Making Milk in Gotha
It was used on woman’s breasts to withdraw milk. Its sucking power could force out this opaque-white fluid from the smallest nipples and most obstructed mammary glands. Thanks to this device, mothers could feed babies more efficiently than ever before. The “Brust- oder Milchpumpe” was the latest innovation in 1770s, developed by George Wilhelm Stein, court physician and professor at the Collegium Carolinum in Kassel. But in a time when it was not at all fashionable to breastfeed, why were physicians like Stein interested in developing milk pumps?
Currently I have the honour and pleasure to work on milk and breast pumps as Herzog Ernst Fellow at the Gotha Research Institute, University of Erfurt (made possible by the Fritz Thyssen Stiftung). Gotha is a lovely town in Thüringen, Germany, and it has one of the biggest castles which houses three museums, a theatre, church, restaurant, library and research centre. On Tuesday 4 April, all Herzog Ernst Fellows were warmly welcomed by in Gotha and the Thüringer Allgemeine reported about it.
The aim of my Herzog-Ernst Scholarship is to examine debates on breastfeeding and the nature of mother’s milk in Enlightenment Europe. Early modern mothers did not like to breastfeed. Many young mothers did not produce enough, suffered from sore nipples, or they wanted to be liberated from this time-consuming practice and fulfil their social and sexual duties. Yet on the basis of medical and chemical studies, physicians were passionately convinced of the benefits of milk and maternal breastfeeding. I will argue that 18th-century physicians developed new strategies to remedy this widespread antipathy against mother’s milk.

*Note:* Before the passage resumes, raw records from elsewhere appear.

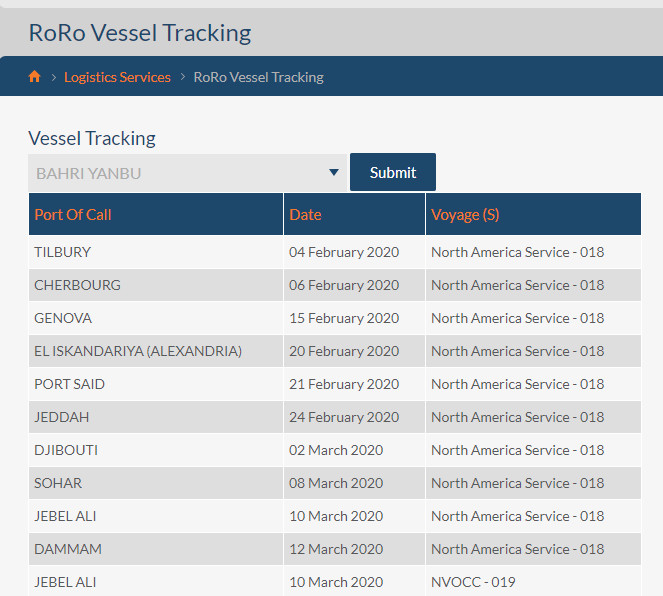This screenshot has height=596, width=663.
Task: Click the dropdown arrow next to BAHRI YANBU
Action: (334, 172)
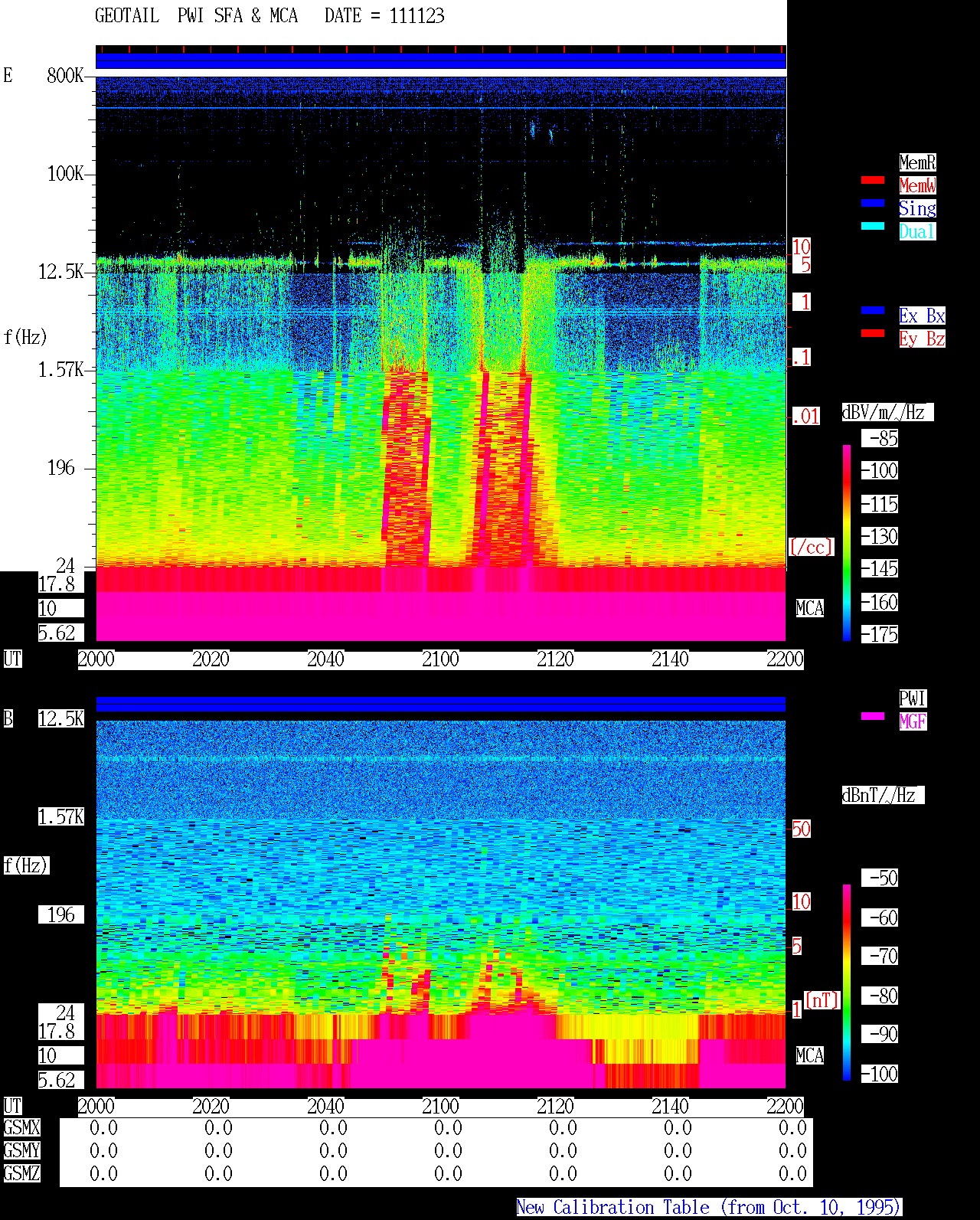Click the blue Sing legend swatch
The height and width of the screenshot is (1220, 980).
point(873,203)
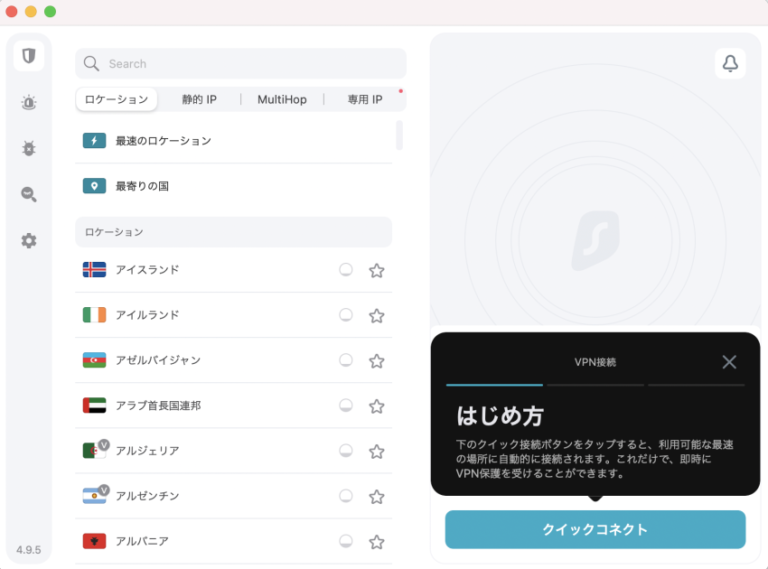Click the pin icon for 最寄りの国
Image resolution: width=768 pixels, height=569 pixels.
tap(94, 186)
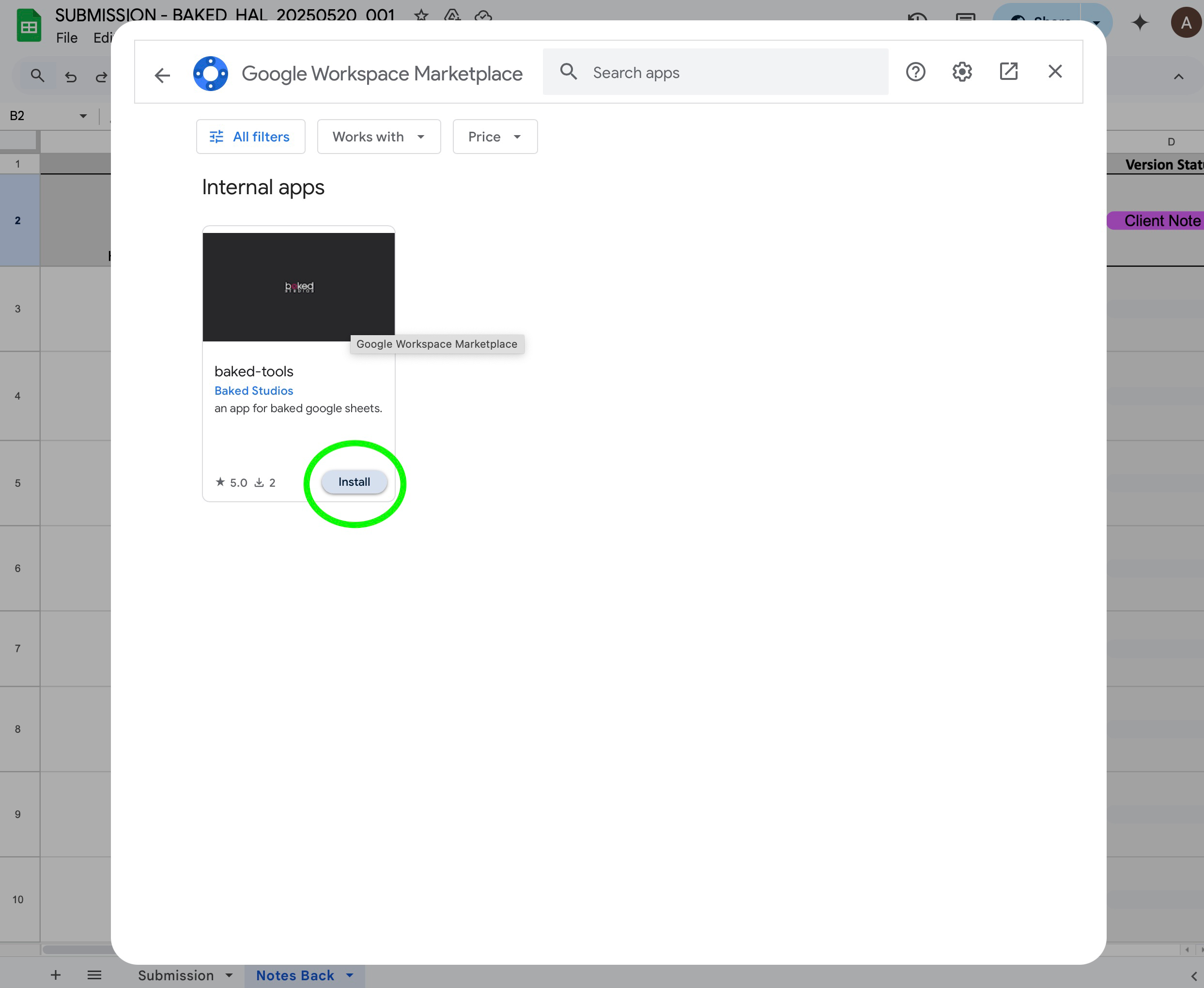This screenshot has height=988, width=1204.
Task: Click the Marketplace back arrow
Action: point(162,75)

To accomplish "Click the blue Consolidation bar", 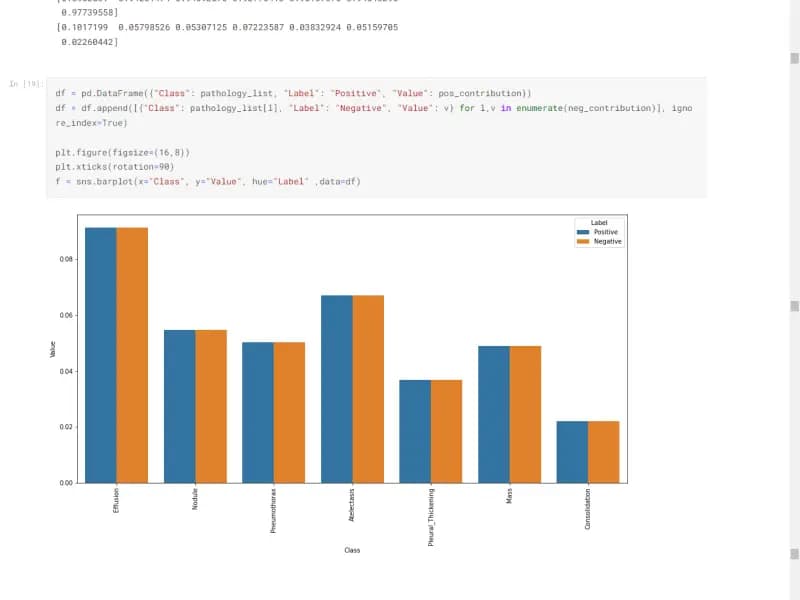I will click(572, 451).
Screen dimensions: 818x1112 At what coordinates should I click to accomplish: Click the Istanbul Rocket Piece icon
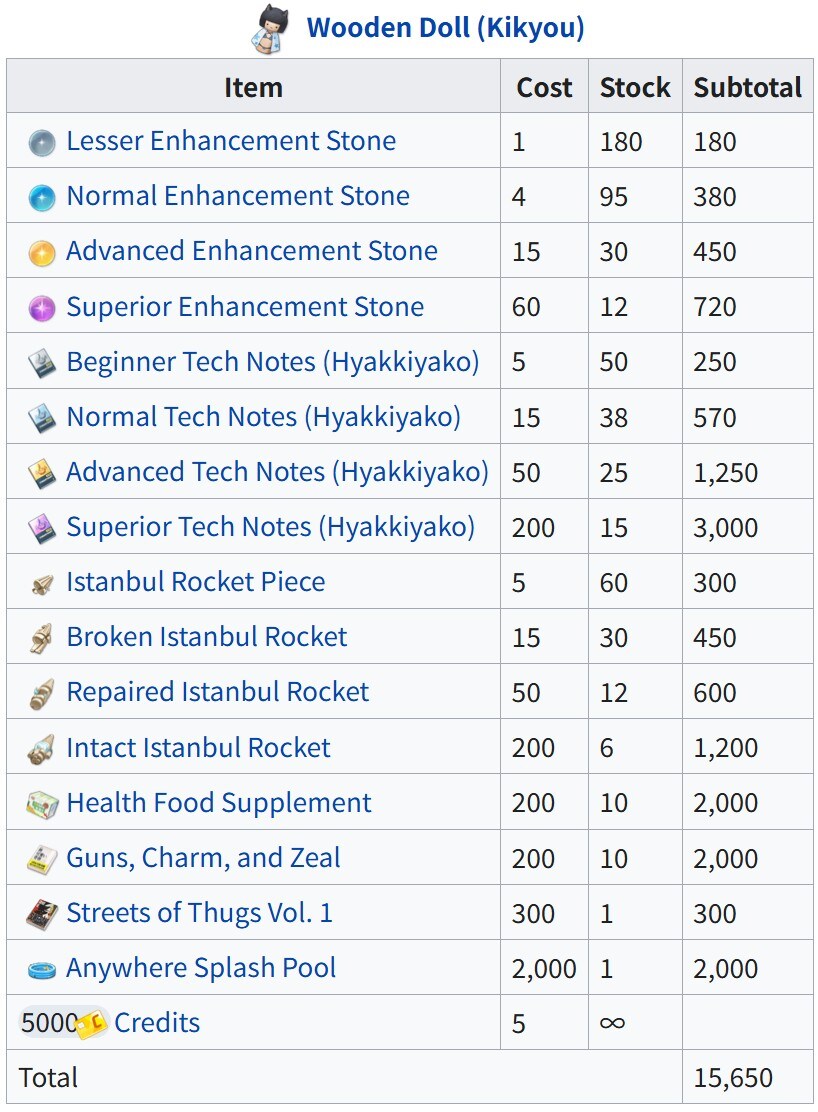pos(42,583)
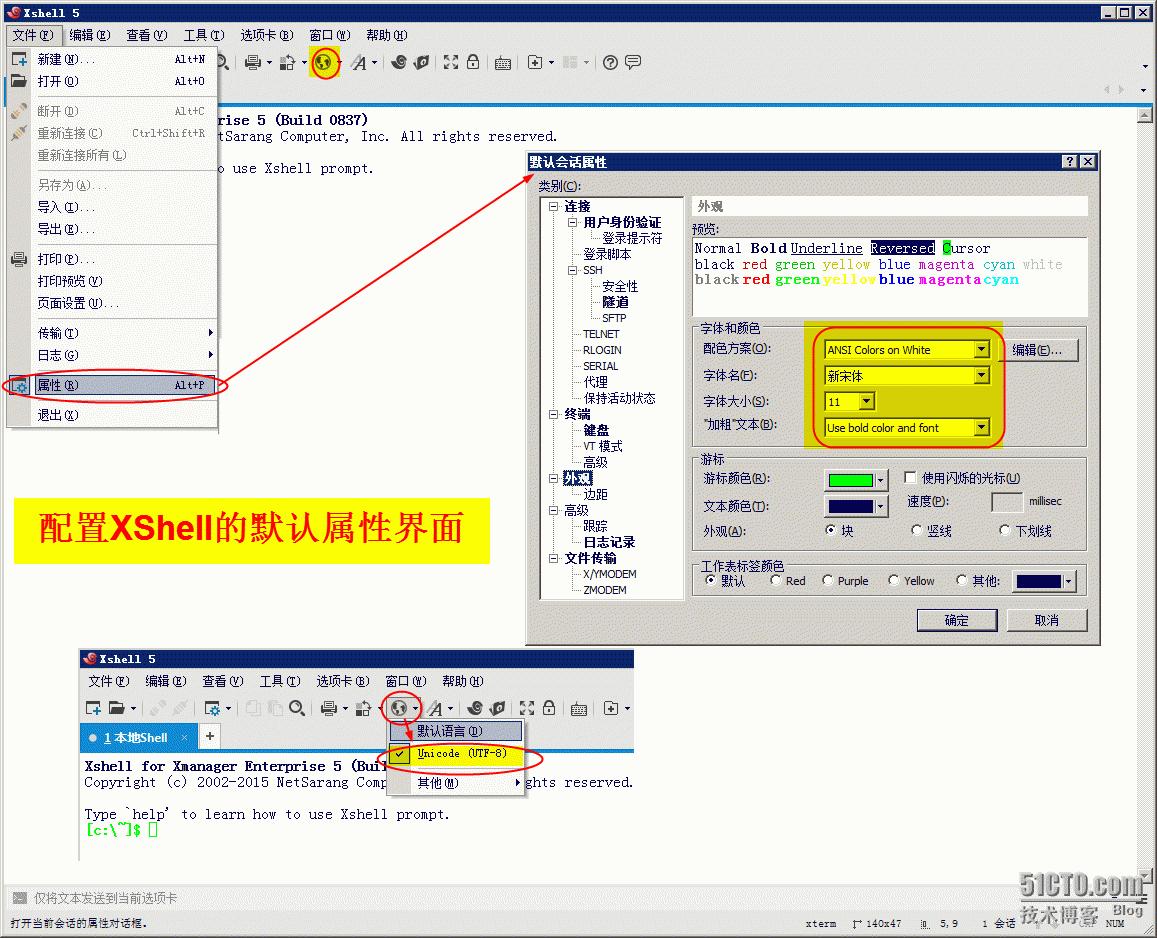The height and width of the screenshot is (938, 1157).
Task: Enable 使用闪烁的光标 checkbox
Action: coord(910,477)
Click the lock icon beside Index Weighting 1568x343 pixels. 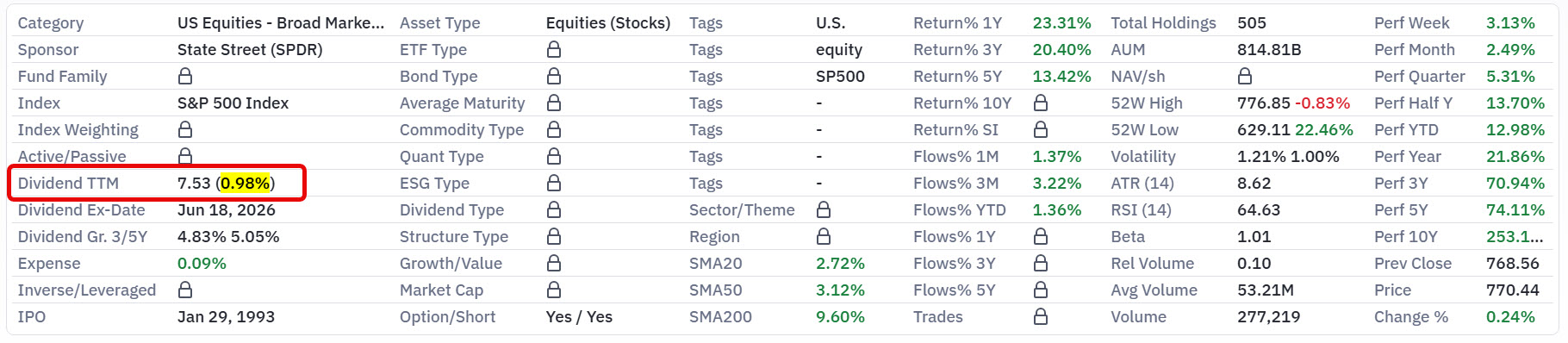(x=184, y=130)
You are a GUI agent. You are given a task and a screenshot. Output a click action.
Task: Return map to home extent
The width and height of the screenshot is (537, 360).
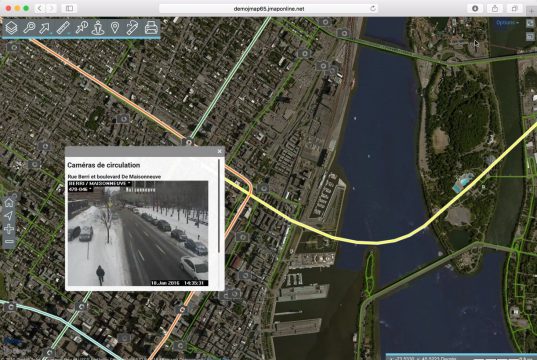9,202
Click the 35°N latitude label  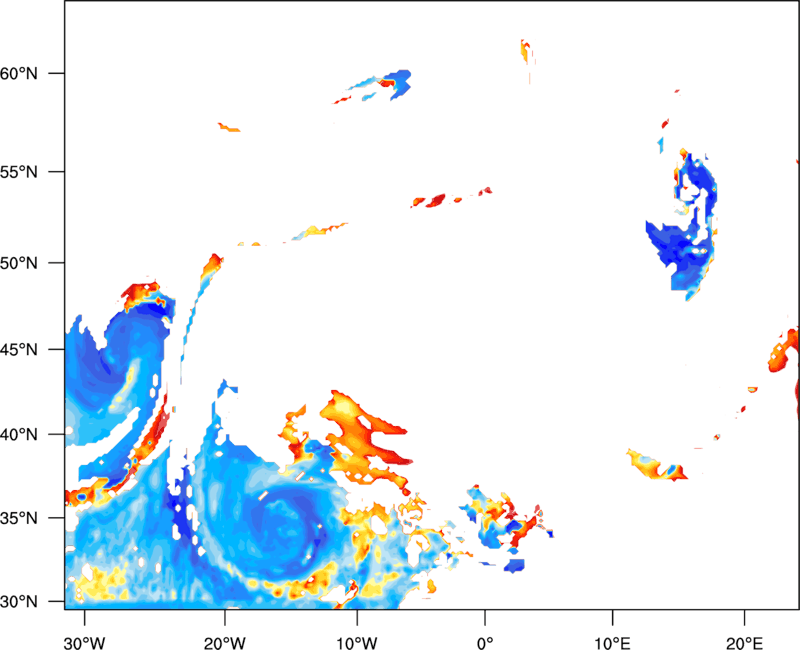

Besides applying rhetoric in poems and popular how to-books, doctors promoted maternal breastfeeding by developing new galactagogues (drugs that increased lactation) and innovative breast pumps.
On 26 April I gave a paper for the Herzog-Ernst-Stipendiatenkolloquium, presenting my first research results on breast pumps in the eighteenth century. At the time, professor Stein was not satisfied with contemporary milk relievers and “Milchsaugers” (see above), because it required physical exercise by the mother. But seeing how his colleague Johann Gottlieb Stegmann was experimenting with the English vacuum pumps in his workshop in Kassel, Stein soon developed the idea to create a “Saugmachine” or ‘machine that sucks’ the milk mechanically. Stegmann went to work, took an ordinary breast glass, made an opening in the top centre and screwed on a brass cylinder vacuum pump. After some trials, he perfected the design with valves and seals; and the breast pump was born.
I have not yet found a case history of a women actually using this instrument, but according to Stein and Stegmann, it exceeded all expectations. The breast pump sucked and shaped the nipple, it drew milk from the breasts more suitably and more forcefully; and it was believed to treat and prevent lactation disorders such as milk fever, for the breasts were properly emptied.